In January, the funded status of a typical pension plan increased on both a solvency basis and on an accounting basis.
The investment return for a representative pension plan portfolio was 2.8 per cent for the month, driven by strong performances across both bond and equity markets.
The global developed and emerging equity markets index, the MSCI ACWI, returned 4.1 per cent in Canadian dollar terms. The Canadian equity index, the S&P/TSX Composite, finished the month with a return of 3.5 per cent.
Short-term Government of Canada bond yields declined by approximately 0.27 per cent while the long-term Government of Canada bond yields decreased by approximately 0.09 per cent over the month of January. Meanwhile, credit spreads for corporate bonds slightly widened across all maturities in January.
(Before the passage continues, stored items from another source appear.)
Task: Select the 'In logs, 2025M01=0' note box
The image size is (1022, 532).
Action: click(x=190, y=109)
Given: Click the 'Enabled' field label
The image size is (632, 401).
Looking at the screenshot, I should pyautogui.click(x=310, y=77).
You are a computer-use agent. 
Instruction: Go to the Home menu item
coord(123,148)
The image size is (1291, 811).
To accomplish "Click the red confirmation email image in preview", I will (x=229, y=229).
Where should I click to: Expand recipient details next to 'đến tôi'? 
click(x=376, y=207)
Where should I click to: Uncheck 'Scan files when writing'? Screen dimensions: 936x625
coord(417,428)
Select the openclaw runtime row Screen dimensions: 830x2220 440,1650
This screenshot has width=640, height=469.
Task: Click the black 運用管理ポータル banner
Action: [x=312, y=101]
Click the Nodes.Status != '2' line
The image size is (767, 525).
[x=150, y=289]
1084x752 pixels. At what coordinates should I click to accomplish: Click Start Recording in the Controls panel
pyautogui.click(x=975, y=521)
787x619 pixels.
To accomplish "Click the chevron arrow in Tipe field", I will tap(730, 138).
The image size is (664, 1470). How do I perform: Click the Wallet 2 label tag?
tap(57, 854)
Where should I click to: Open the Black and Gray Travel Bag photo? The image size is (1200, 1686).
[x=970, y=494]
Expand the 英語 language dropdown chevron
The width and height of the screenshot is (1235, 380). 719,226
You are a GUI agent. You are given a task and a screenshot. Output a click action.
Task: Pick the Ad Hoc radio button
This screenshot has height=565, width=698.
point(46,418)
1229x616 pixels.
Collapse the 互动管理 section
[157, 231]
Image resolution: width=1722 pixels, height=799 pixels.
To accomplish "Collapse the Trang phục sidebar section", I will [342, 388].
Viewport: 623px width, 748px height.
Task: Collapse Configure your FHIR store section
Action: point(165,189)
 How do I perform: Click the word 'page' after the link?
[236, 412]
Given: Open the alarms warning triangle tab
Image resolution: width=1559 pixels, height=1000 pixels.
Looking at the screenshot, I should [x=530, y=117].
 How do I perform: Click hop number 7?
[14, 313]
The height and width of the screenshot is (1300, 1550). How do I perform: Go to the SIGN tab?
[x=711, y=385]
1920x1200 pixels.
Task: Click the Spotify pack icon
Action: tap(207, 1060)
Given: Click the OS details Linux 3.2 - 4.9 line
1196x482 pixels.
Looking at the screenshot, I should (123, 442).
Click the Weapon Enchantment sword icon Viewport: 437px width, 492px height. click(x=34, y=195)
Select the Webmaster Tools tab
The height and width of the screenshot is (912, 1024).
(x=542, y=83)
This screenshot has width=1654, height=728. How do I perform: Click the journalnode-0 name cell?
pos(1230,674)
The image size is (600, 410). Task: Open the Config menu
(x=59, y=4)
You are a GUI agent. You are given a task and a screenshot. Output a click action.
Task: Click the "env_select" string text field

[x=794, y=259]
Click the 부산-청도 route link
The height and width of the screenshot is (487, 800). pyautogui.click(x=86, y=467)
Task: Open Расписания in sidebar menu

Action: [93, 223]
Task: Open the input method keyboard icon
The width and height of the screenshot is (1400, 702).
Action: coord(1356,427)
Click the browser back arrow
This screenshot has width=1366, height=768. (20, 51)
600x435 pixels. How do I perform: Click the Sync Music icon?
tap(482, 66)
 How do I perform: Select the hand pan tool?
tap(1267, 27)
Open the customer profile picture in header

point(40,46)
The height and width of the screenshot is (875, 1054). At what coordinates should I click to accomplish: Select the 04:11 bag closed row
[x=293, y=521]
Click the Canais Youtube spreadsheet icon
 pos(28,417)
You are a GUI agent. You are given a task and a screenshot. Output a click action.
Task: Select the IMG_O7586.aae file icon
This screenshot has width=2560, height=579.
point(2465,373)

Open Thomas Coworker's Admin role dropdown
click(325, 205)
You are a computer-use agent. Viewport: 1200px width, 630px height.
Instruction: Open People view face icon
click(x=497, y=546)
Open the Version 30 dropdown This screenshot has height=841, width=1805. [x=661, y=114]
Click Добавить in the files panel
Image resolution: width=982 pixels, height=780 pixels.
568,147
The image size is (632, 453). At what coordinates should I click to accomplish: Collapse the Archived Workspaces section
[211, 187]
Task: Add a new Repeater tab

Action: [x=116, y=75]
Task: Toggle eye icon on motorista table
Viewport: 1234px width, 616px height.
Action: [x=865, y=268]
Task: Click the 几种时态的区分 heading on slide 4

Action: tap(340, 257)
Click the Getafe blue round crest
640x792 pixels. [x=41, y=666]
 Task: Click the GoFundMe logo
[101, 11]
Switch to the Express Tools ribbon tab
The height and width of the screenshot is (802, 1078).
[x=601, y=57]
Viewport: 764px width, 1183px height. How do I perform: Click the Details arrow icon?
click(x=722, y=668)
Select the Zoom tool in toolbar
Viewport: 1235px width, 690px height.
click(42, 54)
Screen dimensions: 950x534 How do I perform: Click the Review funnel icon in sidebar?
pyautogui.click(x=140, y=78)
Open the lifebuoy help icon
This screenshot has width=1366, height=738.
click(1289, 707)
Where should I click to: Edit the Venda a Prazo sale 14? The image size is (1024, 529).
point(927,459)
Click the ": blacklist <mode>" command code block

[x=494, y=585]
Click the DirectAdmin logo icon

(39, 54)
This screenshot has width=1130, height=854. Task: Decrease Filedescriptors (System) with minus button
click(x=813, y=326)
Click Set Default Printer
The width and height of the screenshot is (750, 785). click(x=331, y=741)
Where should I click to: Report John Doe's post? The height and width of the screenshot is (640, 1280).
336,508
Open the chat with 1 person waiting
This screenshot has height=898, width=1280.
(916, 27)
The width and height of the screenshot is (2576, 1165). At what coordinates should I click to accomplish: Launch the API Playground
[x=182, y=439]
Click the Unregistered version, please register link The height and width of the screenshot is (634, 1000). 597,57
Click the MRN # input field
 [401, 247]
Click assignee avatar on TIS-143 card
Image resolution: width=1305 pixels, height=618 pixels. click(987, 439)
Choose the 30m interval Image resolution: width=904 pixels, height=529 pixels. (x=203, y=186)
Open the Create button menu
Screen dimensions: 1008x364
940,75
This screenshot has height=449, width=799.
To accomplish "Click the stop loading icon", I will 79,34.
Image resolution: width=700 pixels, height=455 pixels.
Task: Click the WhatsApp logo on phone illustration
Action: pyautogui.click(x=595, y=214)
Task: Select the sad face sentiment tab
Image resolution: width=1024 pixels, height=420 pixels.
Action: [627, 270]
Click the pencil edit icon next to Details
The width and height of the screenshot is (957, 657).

Market expectations for long-term inflation (the break-even inflation rate) were approximately 1.89per cent at the end of January, increasing by 0.07 per cent since the end of December.
“The start of 2025 should serve as a reminder of the many risks and uncertainties potentially faced by Canadian DB pension plan sponsors” says Gavin Benjamin, Partner in TELUS Health’s Consulting team.
“The release in January of the artificial intelligence company DeepSeek’s latest AI model caused significant volatility in equity markets and highlighted the concentration risk that exists in the U.S. market. Another example of the risks faced by plan sponsors is the potential for tariffs of up to 25 per cent on imports to the U.S. from Mexico and Canada, and what a trade conflict could mean for both the sponsor’s business and their pension plan funded position. It is noteworthy that the Bank of Canada acknowledged that the projections in their January Monetary Policy Report are subject to more than usual uncertainty due to the current environment. The possible warning signs from early 2025 emphasize the importance of pension plan administrators developing and maintaining a holistic pension risk management framework.
Developing and utilizing a risk management framework ensures that material risks to the pension plan are identified, evaluated, managed and monitored, so that the plan is sustainable over both the short and long terms. This includes recognizing from a practical perspective which risks can and cannot be managed. Risks that cannot be managed should also be evaluated and monitored so that any adverse impacts can be mitigated.”